Pessimamente pago e portanto pessimamente alimentado, o infeliz tem ainda por cima de calcurriar por essas ruas 8 horas nas 24 de cada dia, para fazer o chylo de... 150 grammas de fava rica.

Não ha situação menos invejavel, tanto mais que os ossos d'este officio foram agora acrescidos com o contrapeso de uma carabina ao hombro.

Eu creio piamente que, terminada a guerra, não ficarão na corporação duas duzias dos guardas existentes e que será necessario crear uma policia provisoria para prender gente para a policia effectiva.

Foi talvez por prever esta circumstancia que o legislador se lembrou de admittir muIheres ao serviço policial. A ideia é boa e por isso attribuivel ao sr. Machado Santos, que na resolução dos embaraços nacionaes tem sido o efficaz citrato de magnesia do governo.

 A ver vamos os resultados da medida, que, além de tudo, serão galantes. Evidentemente, as mulheres policias continuarão, como quando simples particulares, a prender os homens... pelos seus encantos. Uma simples piscadela d'olho será mais efficaz do que o ande lá p'ra deante do actual civico. O mais turbulento rufia não se negará a seguir a auctoridade, quando esta com o melhor dos seus sorri- sos lhe disser:-«Vens d'ahi, oh menino!»

Nas ruas serão frequentes os episodios curiosos.
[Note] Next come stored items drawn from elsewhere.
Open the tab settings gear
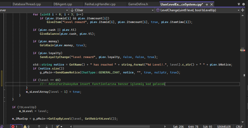 click(x=244, y=4)
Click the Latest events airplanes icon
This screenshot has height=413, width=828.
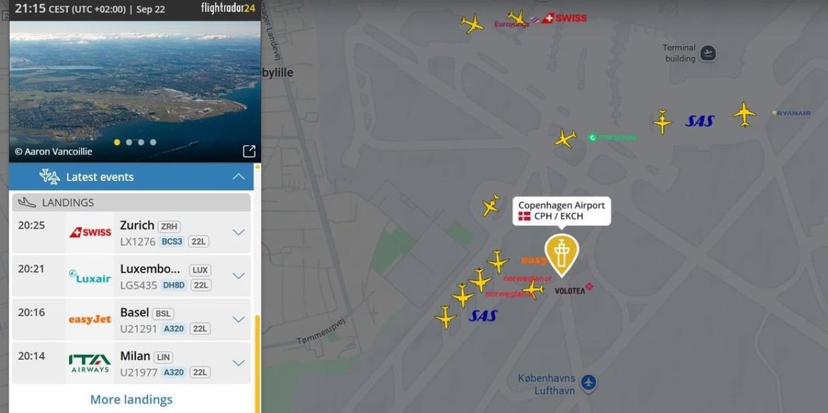point(50,177)

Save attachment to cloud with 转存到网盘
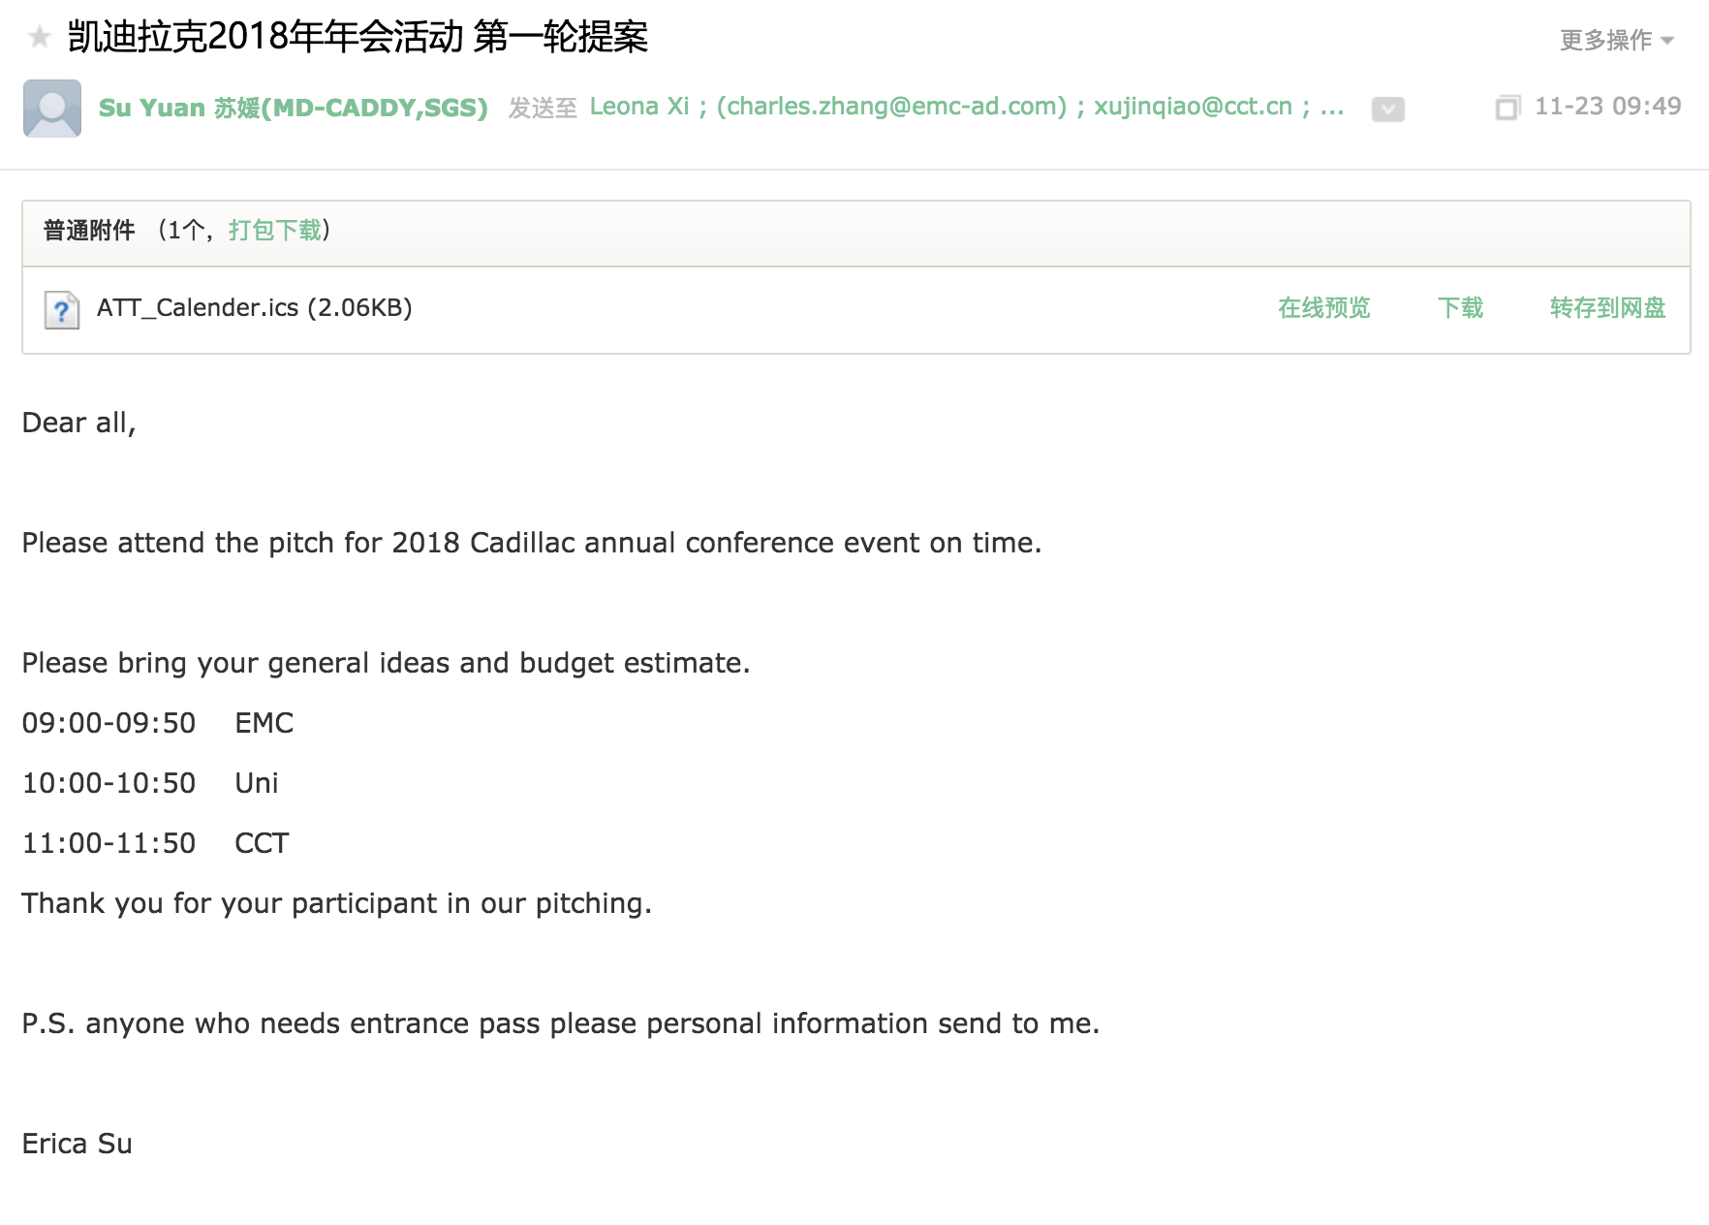(x=1607, y=308)

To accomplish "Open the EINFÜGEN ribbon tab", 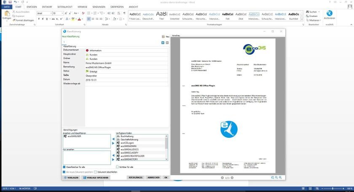I will click(32, 7).
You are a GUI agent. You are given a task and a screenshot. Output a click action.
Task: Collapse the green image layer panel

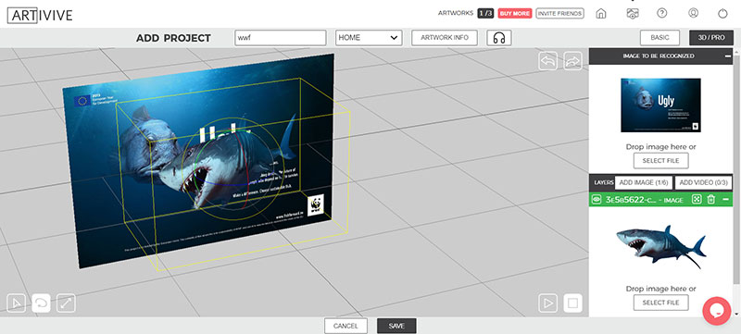click(x=726, y=200)
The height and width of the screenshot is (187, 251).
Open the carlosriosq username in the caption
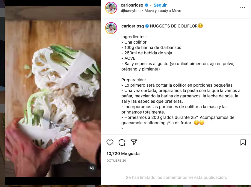pos(133,26)
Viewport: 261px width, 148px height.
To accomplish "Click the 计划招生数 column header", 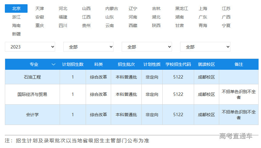I will pos(73,64).
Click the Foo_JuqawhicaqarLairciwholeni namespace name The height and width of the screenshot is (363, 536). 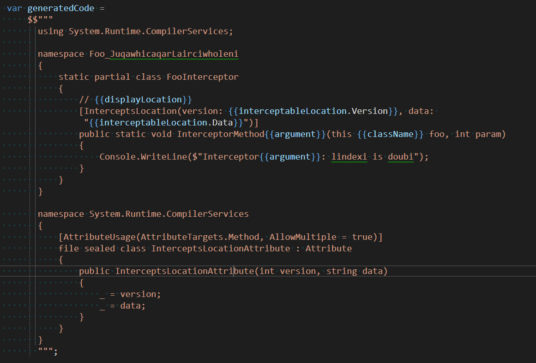click(163, 54)
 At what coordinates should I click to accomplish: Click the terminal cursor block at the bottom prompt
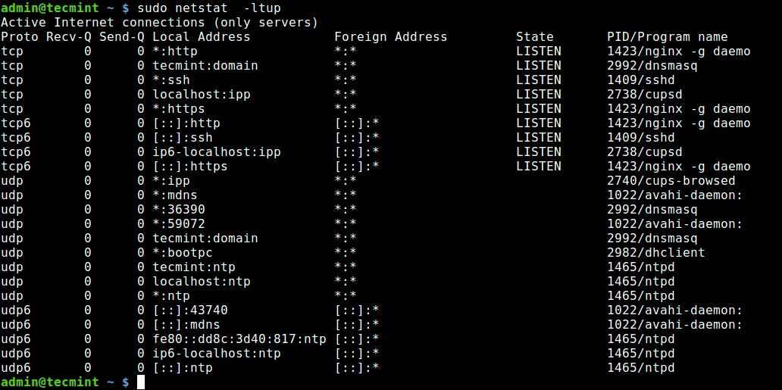(x=141, y=382)
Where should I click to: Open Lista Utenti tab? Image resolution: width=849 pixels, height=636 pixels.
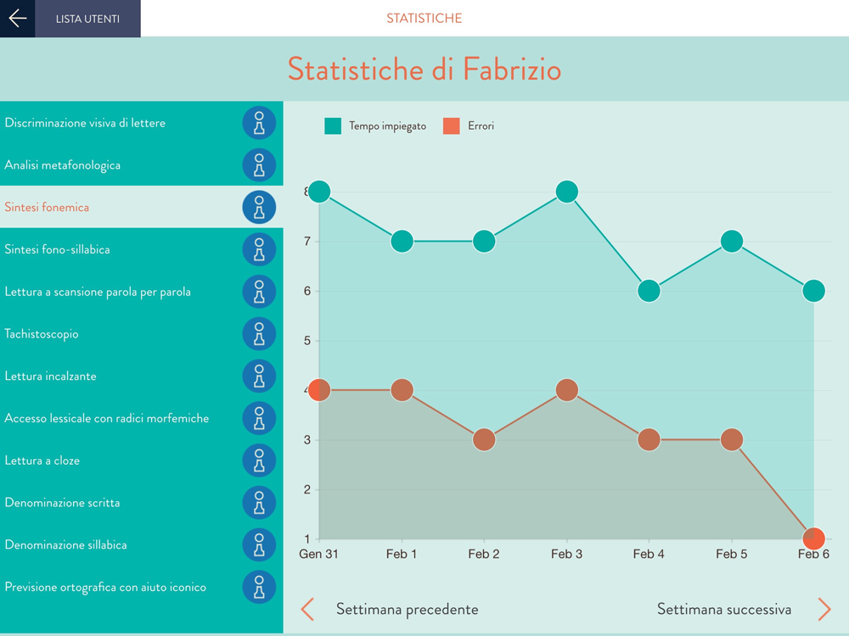[x=87, y=19]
— Oh senhora policia, faz-me um favor ?

— Pois não, cavalheiro !

— Prende-me? –

— Da melhor vontade o faria se não estivesse compromettida. Mas estou á espera d'um criminoso que é mesmo os meus peccados.

— Ora, que demonio !

— Mas se o sr. tem muita urgencia de ser preso, vae alli abaixo ter com a minha collega 1375, que entrou agora de quarto e está á esquina da rua do Carmo. Diga-lhe mesmo que fallou commigo. — E ella... prender-me-ha ?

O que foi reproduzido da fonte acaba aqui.